Why every property investor needs a mortgage and debt protection plan
- james73515
- Jun 16
- 2 min read

When you own property – whether in your personal name or through a limited company – and you’ve taken out a mortgage, you’re carrying debt (writes Howard Reuben, Principal, HCH Financial Services).
That’s not necessarily a bad thing. In fact, smart debt has helped millions build wealth through property investment. But here’s the uncomfortable truth: if you don’t have a protection plan in place, that debt doesn’t just disappear if something happens to you.
In our experience, this is the point where many people switch off. But burying your head in the sand won’t help your loved ones, business partners, or shareholders if you die during the term of a mortgage.

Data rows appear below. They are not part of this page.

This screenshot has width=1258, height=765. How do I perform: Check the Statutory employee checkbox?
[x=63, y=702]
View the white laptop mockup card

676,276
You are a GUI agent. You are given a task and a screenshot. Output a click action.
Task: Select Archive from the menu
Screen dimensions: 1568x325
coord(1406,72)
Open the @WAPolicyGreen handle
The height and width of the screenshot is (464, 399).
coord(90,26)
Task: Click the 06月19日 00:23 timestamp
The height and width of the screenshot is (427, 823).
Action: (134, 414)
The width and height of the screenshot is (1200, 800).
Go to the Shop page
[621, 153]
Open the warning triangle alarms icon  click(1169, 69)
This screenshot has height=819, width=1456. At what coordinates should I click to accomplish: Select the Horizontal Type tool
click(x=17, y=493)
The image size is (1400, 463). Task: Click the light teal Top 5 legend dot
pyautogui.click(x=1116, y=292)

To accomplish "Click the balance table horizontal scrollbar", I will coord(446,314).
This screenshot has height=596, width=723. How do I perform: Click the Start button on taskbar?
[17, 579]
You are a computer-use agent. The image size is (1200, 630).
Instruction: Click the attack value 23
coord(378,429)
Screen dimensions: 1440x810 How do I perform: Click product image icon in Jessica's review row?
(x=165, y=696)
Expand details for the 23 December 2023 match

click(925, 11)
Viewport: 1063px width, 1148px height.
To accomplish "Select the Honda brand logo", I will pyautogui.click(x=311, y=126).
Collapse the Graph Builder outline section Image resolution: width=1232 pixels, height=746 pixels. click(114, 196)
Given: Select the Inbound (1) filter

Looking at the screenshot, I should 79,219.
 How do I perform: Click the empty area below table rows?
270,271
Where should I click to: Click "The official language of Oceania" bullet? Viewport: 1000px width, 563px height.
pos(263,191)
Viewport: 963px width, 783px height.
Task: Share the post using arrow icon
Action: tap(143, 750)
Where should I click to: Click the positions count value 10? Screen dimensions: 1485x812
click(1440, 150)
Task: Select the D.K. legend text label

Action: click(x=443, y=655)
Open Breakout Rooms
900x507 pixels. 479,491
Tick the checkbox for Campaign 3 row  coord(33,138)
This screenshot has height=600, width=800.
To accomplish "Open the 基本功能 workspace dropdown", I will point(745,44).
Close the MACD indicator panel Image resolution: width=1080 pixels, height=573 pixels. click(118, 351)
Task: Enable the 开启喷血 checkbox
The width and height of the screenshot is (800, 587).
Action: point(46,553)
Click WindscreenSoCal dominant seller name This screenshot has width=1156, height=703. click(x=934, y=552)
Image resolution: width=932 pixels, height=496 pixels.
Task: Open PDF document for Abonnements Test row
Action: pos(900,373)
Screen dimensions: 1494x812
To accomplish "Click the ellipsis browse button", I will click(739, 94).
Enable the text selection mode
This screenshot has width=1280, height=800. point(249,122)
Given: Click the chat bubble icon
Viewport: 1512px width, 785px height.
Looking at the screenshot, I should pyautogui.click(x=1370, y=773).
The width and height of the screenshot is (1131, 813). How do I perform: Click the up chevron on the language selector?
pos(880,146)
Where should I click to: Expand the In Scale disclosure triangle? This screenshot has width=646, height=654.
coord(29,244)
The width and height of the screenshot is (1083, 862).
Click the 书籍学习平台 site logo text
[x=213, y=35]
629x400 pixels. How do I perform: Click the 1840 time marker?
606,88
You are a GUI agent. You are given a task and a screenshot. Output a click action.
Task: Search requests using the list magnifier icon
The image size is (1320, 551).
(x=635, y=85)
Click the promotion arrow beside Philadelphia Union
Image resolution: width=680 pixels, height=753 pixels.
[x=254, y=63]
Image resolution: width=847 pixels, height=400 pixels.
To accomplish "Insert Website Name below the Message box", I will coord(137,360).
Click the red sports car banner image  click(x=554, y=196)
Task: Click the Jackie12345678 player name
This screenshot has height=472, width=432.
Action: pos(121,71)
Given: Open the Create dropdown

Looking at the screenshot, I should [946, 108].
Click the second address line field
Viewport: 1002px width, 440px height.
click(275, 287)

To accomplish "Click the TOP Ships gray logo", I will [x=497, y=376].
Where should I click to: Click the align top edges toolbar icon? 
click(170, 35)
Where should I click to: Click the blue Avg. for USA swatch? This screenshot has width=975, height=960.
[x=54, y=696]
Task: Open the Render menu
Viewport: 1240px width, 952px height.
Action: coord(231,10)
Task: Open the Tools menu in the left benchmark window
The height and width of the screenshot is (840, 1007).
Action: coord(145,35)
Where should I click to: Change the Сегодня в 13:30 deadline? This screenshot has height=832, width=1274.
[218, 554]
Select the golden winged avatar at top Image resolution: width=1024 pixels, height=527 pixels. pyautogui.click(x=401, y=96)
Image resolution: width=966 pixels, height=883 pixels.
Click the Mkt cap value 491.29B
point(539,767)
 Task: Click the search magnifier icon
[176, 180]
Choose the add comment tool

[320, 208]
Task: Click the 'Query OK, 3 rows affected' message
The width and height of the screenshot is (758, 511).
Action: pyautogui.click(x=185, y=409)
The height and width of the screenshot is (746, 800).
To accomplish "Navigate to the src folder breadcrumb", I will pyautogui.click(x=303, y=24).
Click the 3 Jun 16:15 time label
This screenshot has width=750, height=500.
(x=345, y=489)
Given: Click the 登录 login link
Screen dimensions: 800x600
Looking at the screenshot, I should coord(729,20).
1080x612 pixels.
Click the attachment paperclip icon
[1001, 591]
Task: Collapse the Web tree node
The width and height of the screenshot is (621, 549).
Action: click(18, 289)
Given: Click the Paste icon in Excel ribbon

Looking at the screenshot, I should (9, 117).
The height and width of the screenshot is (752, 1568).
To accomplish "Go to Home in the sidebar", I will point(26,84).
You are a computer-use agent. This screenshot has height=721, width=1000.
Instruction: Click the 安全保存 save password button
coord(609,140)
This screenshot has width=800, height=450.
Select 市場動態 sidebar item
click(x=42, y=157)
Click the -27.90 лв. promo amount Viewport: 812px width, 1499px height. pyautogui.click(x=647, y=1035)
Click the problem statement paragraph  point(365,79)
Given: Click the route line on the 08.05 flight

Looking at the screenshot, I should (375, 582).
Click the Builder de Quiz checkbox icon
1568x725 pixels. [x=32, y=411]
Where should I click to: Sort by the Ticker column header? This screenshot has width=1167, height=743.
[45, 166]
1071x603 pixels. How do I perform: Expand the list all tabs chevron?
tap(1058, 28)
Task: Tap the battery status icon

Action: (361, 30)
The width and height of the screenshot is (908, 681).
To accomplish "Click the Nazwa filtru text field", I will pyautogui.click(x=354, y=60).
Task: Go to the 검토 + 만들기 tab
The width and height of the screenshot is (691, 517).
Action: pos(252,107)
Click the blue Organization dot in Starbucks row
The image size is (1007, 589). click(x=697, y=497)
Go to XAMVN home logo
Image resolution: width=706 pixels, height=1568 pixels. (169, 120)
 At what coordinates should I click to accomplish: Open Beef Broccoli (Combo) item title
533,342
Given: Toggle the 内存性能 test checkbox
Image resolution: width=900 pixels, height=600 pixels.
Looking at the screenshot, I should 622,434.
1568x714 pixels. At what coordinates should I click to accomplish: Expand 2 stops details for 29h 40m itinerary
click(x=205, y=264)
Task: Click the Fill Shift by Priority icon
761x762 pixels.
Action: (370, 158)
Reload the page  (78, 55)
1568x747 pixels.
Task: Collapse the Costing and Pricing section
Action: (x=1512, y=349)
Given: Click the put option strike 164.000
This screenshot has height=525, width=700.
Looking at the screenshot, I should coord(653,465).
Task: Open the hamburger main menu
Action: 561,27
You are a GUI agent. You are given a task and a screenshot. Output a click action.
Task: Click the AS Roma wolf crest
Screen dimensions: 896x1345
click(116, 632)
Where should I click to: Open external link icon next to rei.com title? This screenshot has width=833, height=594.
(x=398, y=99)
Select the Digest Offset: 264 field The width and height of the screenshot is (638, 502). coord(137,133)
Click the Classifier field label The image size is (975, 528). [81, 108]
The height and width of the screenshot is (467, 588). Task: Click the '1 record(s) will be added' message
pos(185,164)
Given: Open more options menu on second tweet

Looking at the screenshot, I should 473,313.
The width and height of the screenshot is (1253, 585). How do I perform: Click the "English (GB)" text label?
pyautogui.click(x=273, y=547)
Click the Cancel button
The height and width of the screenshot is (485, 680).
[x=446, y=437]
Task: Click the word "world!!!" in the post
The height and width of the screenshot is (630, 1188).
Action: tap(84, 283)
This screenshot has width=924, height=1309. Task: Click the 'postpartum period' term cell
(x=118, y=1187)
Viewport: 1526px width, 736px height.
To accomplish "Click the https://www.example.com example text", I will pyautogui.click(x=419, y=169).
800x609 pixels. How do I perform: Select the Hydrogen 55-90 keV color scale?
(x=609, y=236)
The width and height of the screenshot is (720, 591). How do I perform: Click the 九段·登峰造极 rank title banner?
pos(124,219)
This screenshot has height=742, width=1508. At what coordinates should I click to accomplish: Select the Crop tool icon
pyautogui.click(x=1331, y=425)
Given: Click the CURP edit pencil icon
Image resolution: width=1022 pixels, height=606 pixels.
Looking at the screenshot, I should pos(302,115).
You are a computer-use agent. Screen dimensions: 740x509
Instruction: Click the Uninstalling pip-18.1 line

Why mortgage protection for landlords and business owners matters
If the worst were to happen, your debt could become someone else’s problem. Your spouse, children, co-directors or shareholders may have to scramble to repay your mortgage(s). Selling properties may be an option, but there are some major pitfalls:
They might need to sell quickly and below market value.
Capital gains tax could eat into the equity.
Future rental income and capital growth are lost.
Repossession proceedings could start before a sale is completed.
You’ve worked hard to acquire your properties. You’ve made smart decisions and grown your portfolio professionally. But without the right protection policy, that financial legacy is at risk.
What you need to do – now
If your mortgages are in your personal name, we can arrange a mortgage protection policy tailored to you (and your co-borrower if needed).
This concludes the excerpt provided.